Menjangkau Kelompok Rentan secara Inklusif
Pemerintah terus memperluas cakupan program MBG guna memastikan bahwa intervensi gizi menyentuh kelompok-kelompok yang paling membutuhkan.
Berdasarkan data terbaru, cakupan program ini telah menjangkau 6,3 juta balita, 2 juta ibu menyusui, serta 868 ribu ibu hamil. Tak berhenti di sana, pemerintah juga tengah mematangkan rencana perluasan jangkauan bagi sekitar 500 ribu lansia yang hidup sebatang kara.
Langkah ini mencerminkan komitmen pemerintah untuk hadir di tengah kelompok rentan, memastikan bahwa kebutuhan dasar akan asupan nutrisi yang sehat dan higienis dapat terpenuhi di seluruh lapisan masyarakat, selaras dengan amanat konstitusi negara dalam memberikan perlindungan kepada warga negara yang membutuhkan.
Langkah Korektif dan Penegakan Standar Kualitas
Presiden Prabowo Subianto secara terbuka mengakui bahwa dalam pelaksanaan program yang bersifat masif ini, pemerintah masih menghadapi berbagai tantangan operasional. Sebagai bentuk tanggung jawab dan upaya menjaga integritas program, pemerintah telah mengambil langkah tegas dengan menutup lebih dari 3.000 dapur mitra yang dianggap tidak memenuhi standar yang ditetapkan.
“Kami menyadari bahwa dalam pengelolaan program Makan Bergizi Gratis masih terdapat berbagai kekurangan. Langkah penutupan terhadap ribuan dapur tersebut merupakan tindakan korektif yang perlu dilakukan.”
“Ini adalah wujud komitmen kami untuk memastikan bahwa standar kualitas makanan, mekanisme distribusi, serta tata kelola program tetap berjalan sesuai dengan ketentuan yang berlaku,” tegas Presiden Prabowo.
Langkah ini menjadi bukti nyata bahwa pemerintah tidak berkompromi terhadap kualitas nutrisi yang akan dikonsumsi oleh masyarakat. Pengawasan ketat menjadi harga mati agar MBG mampu melayani puluhan juta penerima manfaat setiap hari, dari wilayah perkotaan hingga pelosok terpencil.
Sinergi Pengawasan Berbasis Partisipasi Publik
Untuk menjamin keberhasilan program di lapangan, Presiden menginstruksikan kepada seluruh jajaran pejabat pusat, pemerintah daerah, hingga legislatif untuk terlibat aktif dalam fungsi pengawasan.
Masyarakat pun didorong untuk menjadi bagian dari sistem pengawasan ini. Pemerintah secara terbuka membuka ruang pelaporan bagi siapa pun yang menemukan indikasi pelaksanaan program yang tidak sesuai dengan prosedur operasional standar (SOP).

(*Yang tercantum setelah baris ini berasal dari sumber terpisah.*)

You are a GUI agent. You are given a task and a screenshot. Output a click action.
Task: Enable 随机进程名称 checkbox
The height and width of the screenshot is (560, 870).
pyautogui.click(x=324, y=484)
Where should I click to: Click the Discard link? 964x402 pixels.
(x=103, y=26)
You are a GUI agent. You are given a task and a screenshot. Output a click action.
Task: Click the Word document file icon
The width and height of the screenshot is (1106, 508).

“Saya telah menginstruksikan para pejabat, dan saya persilakan kepada anggota DPR serta para bupati di seluruh wilayah untuk melakukan inspeksi mendadak ke dapur-dapur mitra. Jika ditemukan hal-hal yang tidak sesuai dengan ketentuan, segera laporkan. Kami pastikan setiap laporan akan ditindaklanjuti dengan cepat dan tegas,” ujar Presiden.